COP26: Limiting Global Temperature Rises Debate
Full Debate: Read Full DebateClive Lewis
Main Page: Clive Lewis (Labour - Norwich South)Department Debates - View all Clive Lewis's debates with the Department for Environment, Food and Rural Affairs
(3 years ago)
Commons ChamberIt is good to speak after the hon. Member for Hertford and Stortford (Julie Marson), because in many ways she embodies the best of those on the Conservative Benches on this issue.
I will congratulate the Government on some of the work they have done, and continue to do, on moving towards rectifying our climate crisis. However, the analogy I would use it this: imagine we are all sat in a car heading off a cliff edge. What we actually need is a big, hard handbrake turn to avert that cliff edge. What we have at the moment are a Government who are gently taking their foot off the accelerator. Quite simply, that is not good enough. We need a big shove on the brakes: a big handbrake turn and a big skid to turn away from there. That is not happening. I am happy that they are taking their foot off the accelerator, but frankly, for where we are at the moment, that is simply not good enough. The depressing fact is that we are still having these debates. We are still talking about keeping the temperature down to 1.5° C, even though we know this is an existential threat. We are fiddling not just while Rome burns, but while the planet burns. For those of us who have known about this for 30 years or more, that is frankly ridiculous and future generations will never forgive us.
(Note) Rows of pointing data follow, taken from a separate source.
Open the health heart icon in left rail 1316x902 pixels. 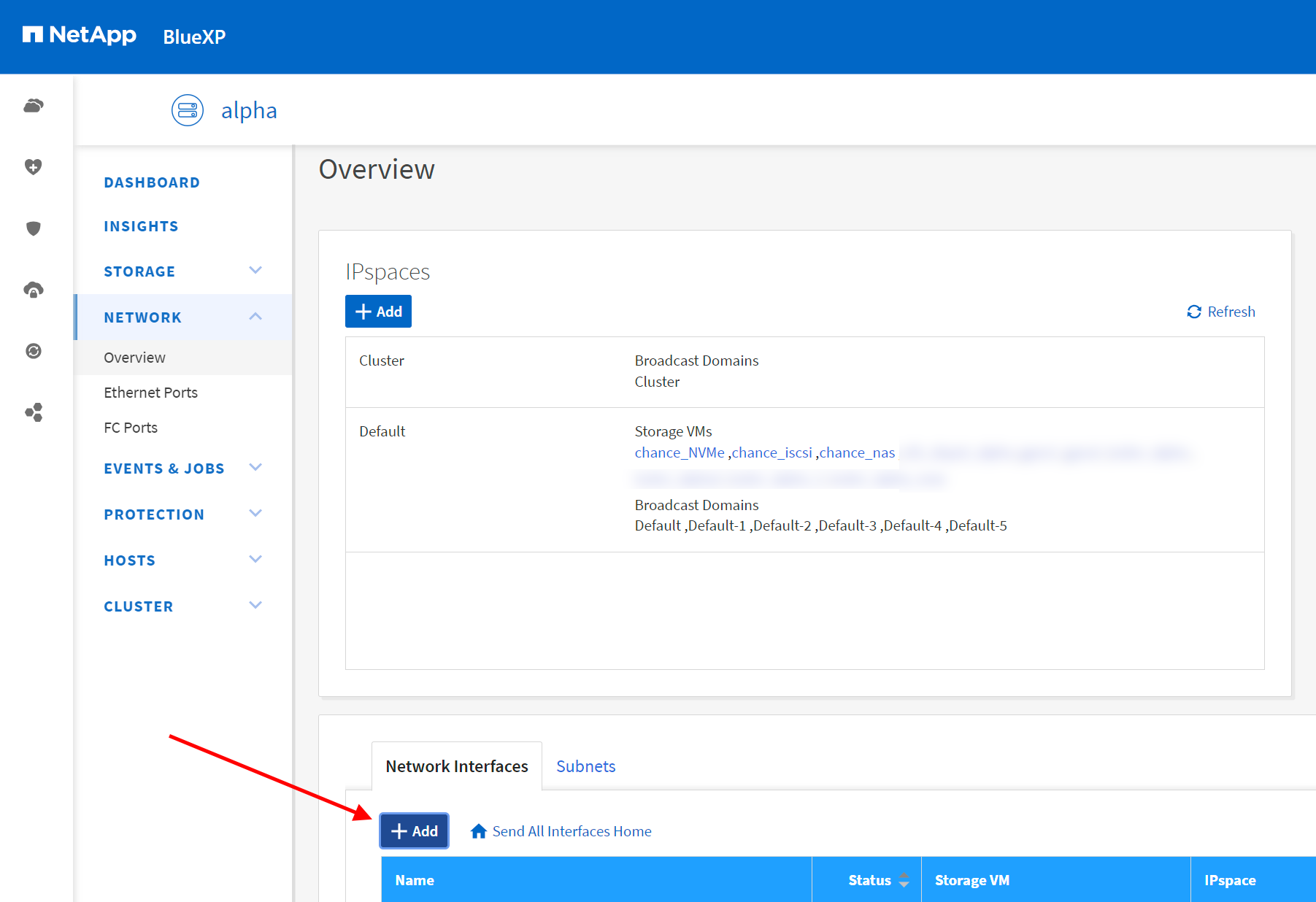point(34,167)
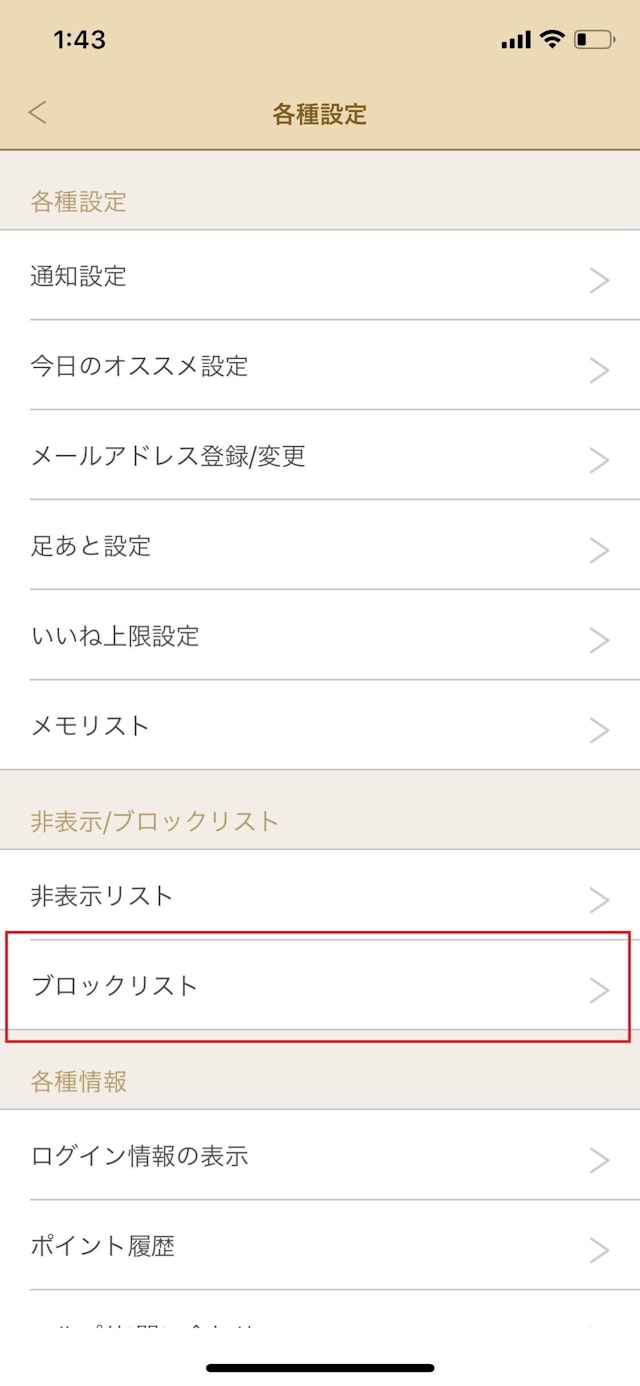Open ポイント履歴 entry
This screenshot has height=1386, width=640.
click(103, 1246)
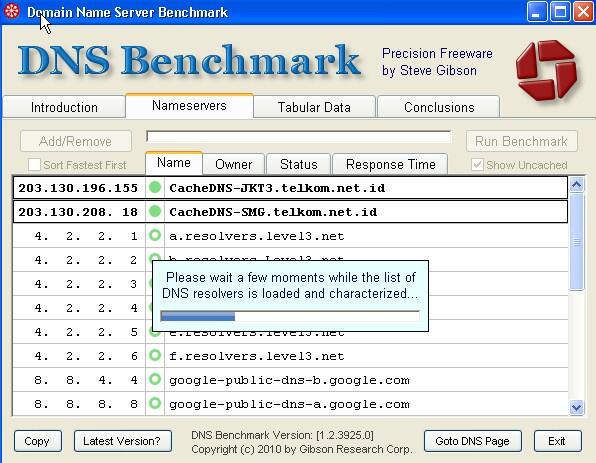Image resolution: width=596 pixels, height=463 pixels.
Task: Switch to the Tabular Data tab
Action: 314,107
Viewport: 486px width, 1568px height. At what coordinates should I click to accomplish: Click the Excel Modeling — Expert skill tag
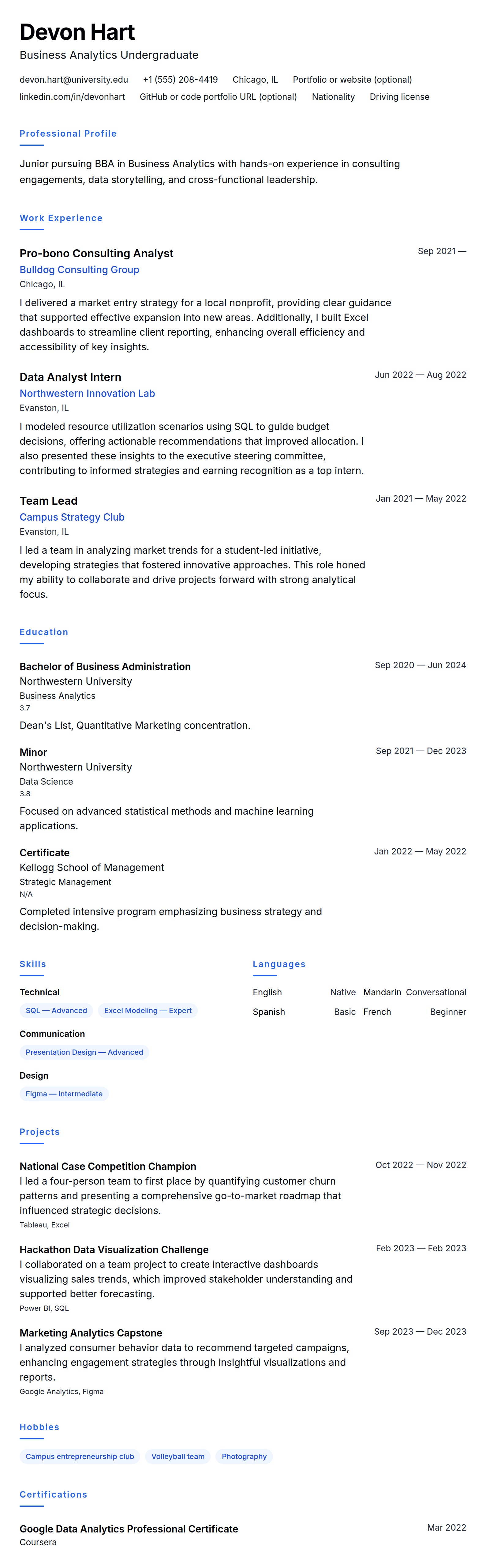(x=148, y=1010)
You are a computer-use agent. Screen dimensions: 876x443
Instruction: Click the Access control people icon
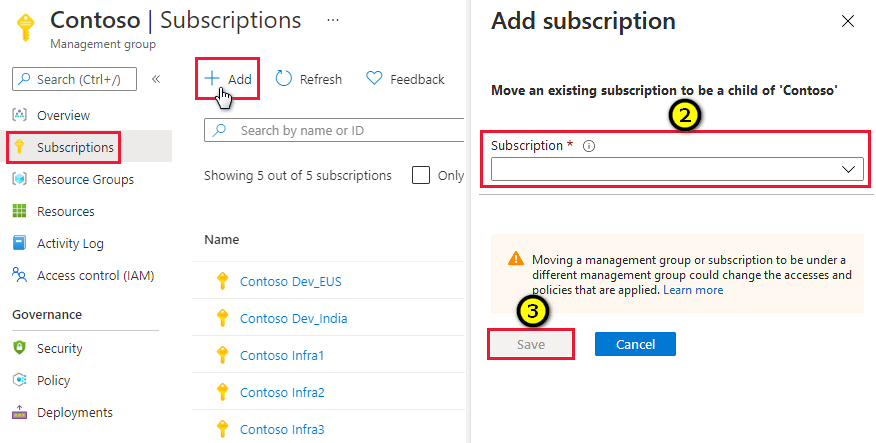click(x=19, y=275)
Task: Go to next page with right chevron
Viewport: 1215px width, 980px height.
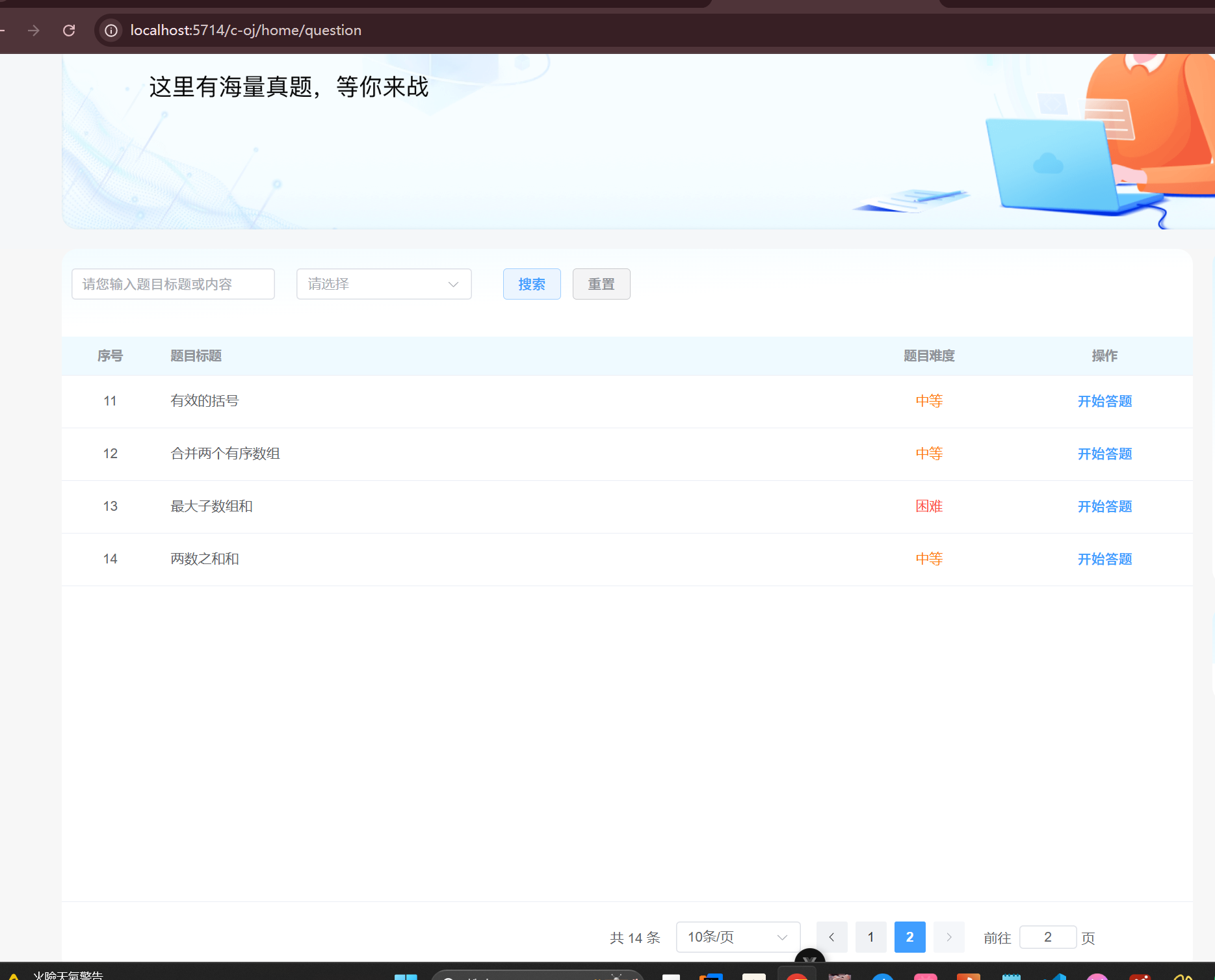Action: (x=948, y=937)
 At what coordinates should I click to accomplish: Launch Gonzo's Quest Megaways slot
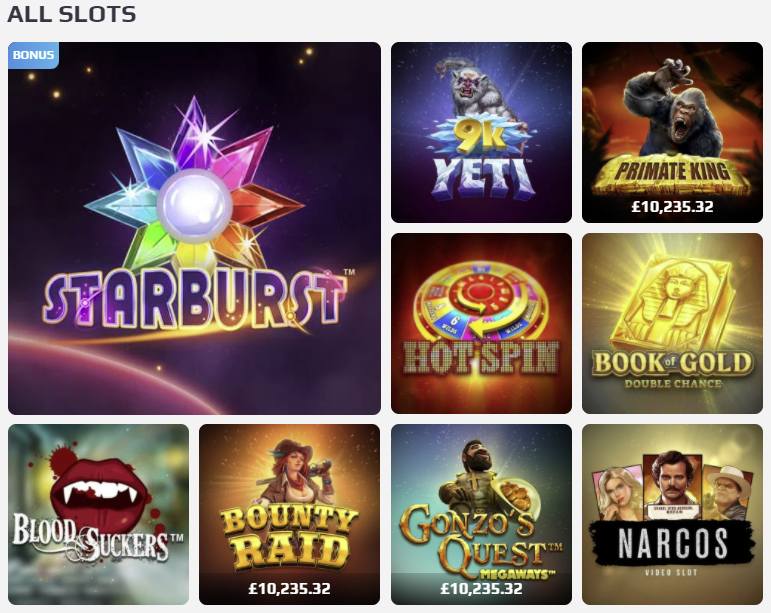pyautogui.click(x=481, y=515)
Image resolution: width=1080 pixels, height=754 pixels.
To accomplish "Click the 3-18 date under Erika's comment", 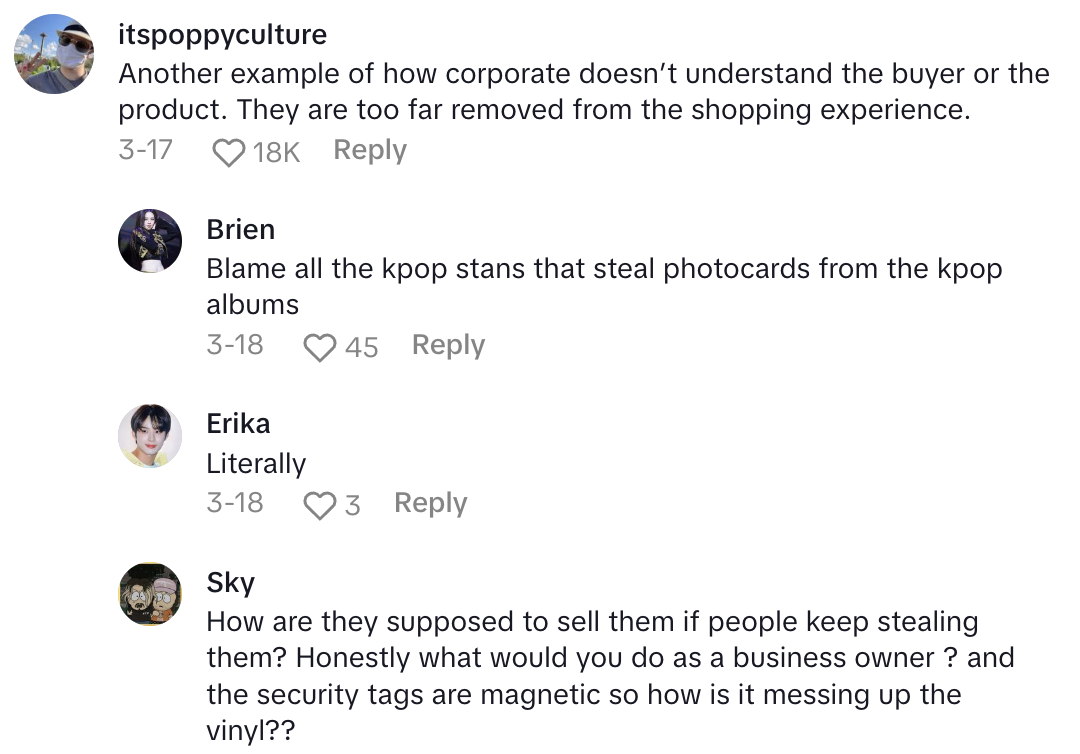I will coord(235,503).
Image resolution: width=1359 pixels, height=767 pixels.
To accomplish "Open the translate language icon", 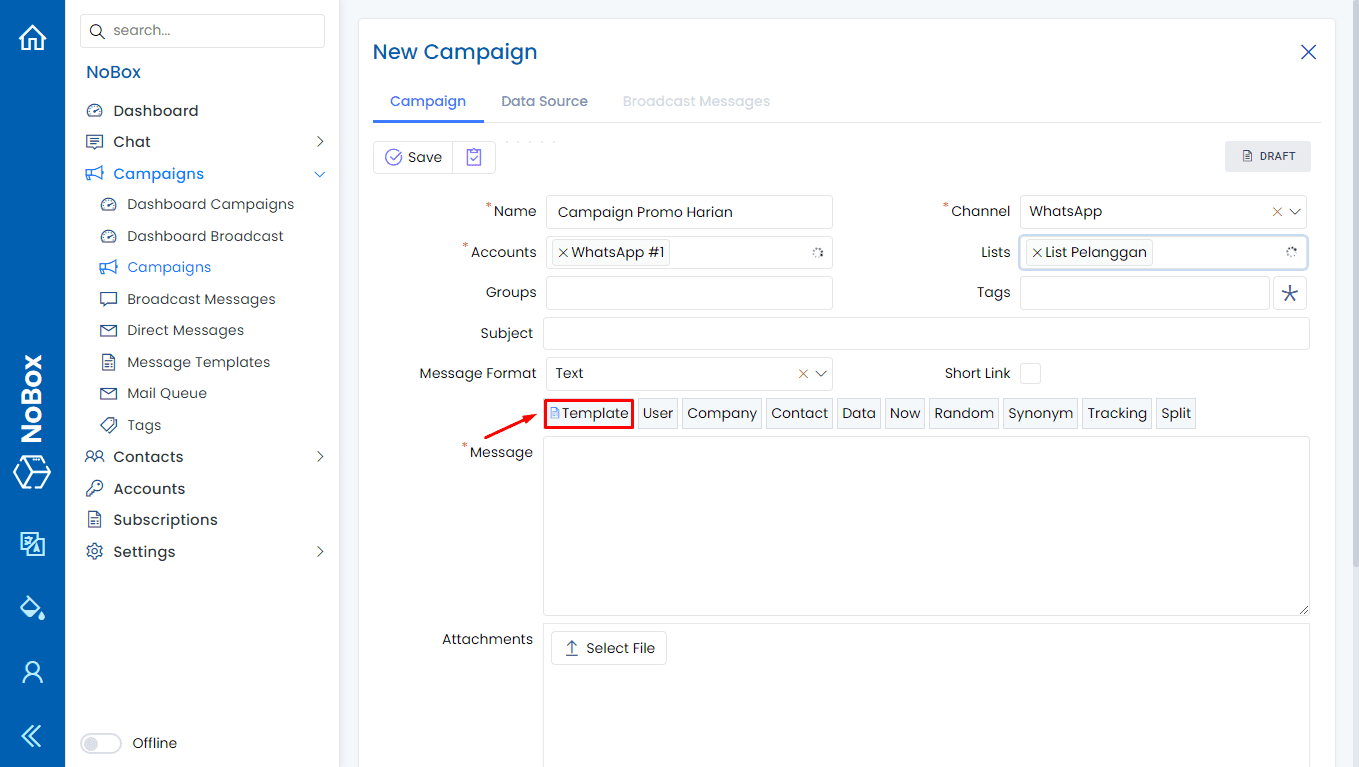I will point(32,543).
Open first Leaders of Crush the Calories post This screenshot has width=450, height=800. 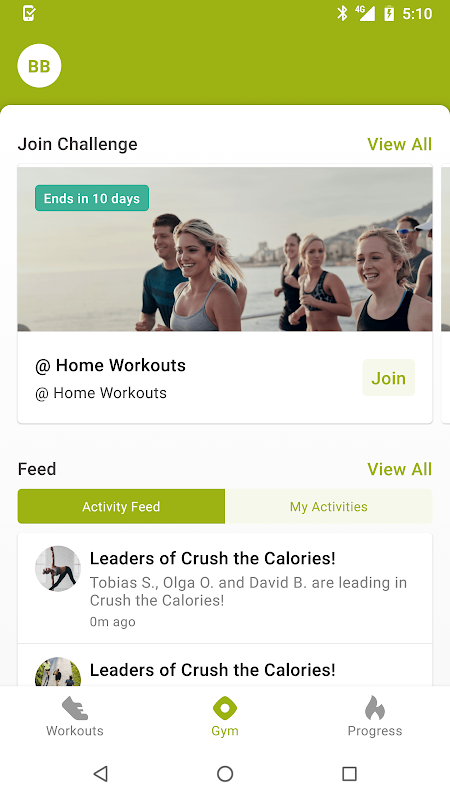(x=225, y=588)
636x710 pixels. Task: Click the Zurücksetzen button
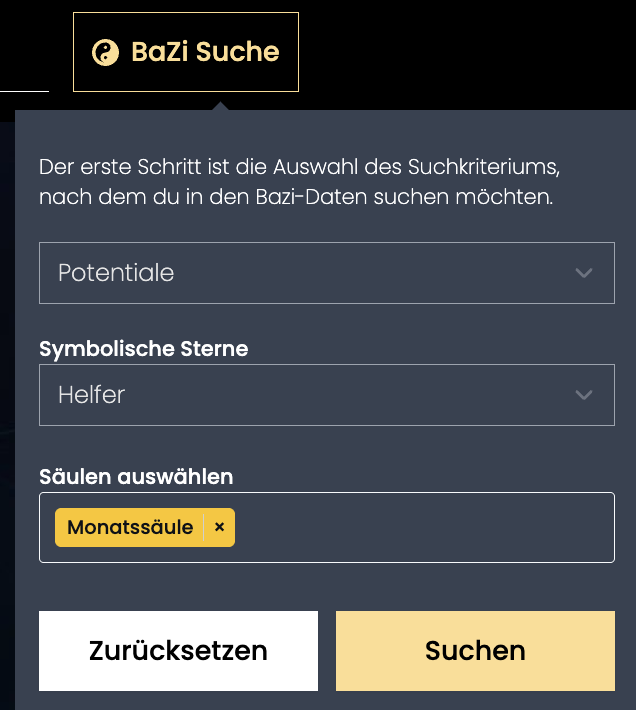[178, 651]
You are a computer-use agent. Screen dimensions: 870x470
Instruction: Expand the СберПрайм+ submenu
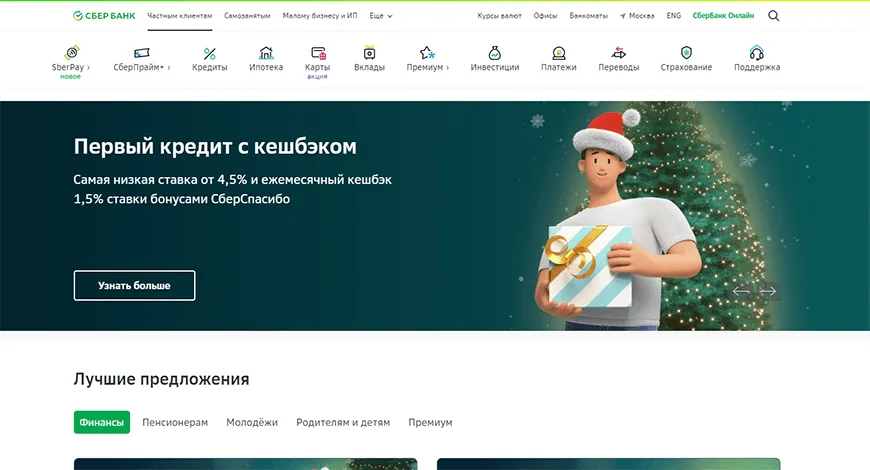[x=141, y=67]
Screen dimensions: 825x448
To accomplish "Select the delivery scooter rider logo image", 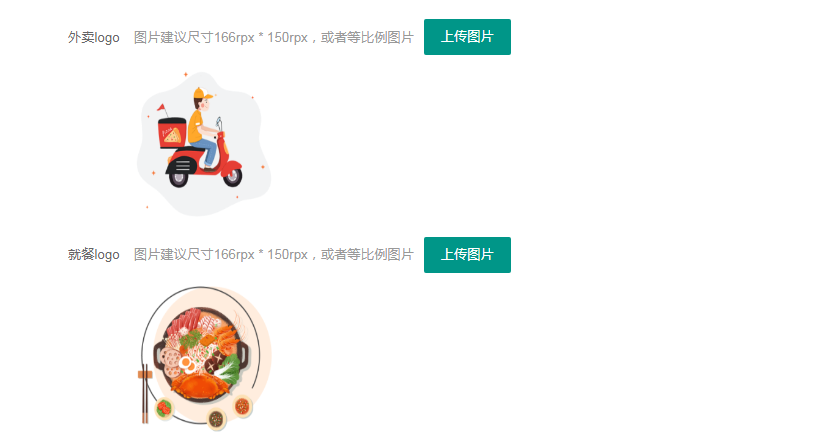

The 2021 IPCC report was a code red for humanity, but alas a green light for business as usual for this Government. As I said earlier this week, there are two problems with the Government’s net zero strategy: net and zero. Zero, because we know, as those who were quick enough to get on the internet and see what documents the Government had put up will have seen, that aviation emissions will be increasing well beyond 2035. We will be pumping out millions of tonnes into the atmosphere well beyond 2035 and beyond 2050. And net, because the negative emission technology we are relying on to suck the carbon out of the atmosphere does not exist at scale yet and shows no signs of doing so.
Let us be honest: I believe the net zero strategy is classic greenwash, big on soundbites, small on detail and absolutely limited on systemic change—the kind of systemic change that we need if we are to avert a climate crisis.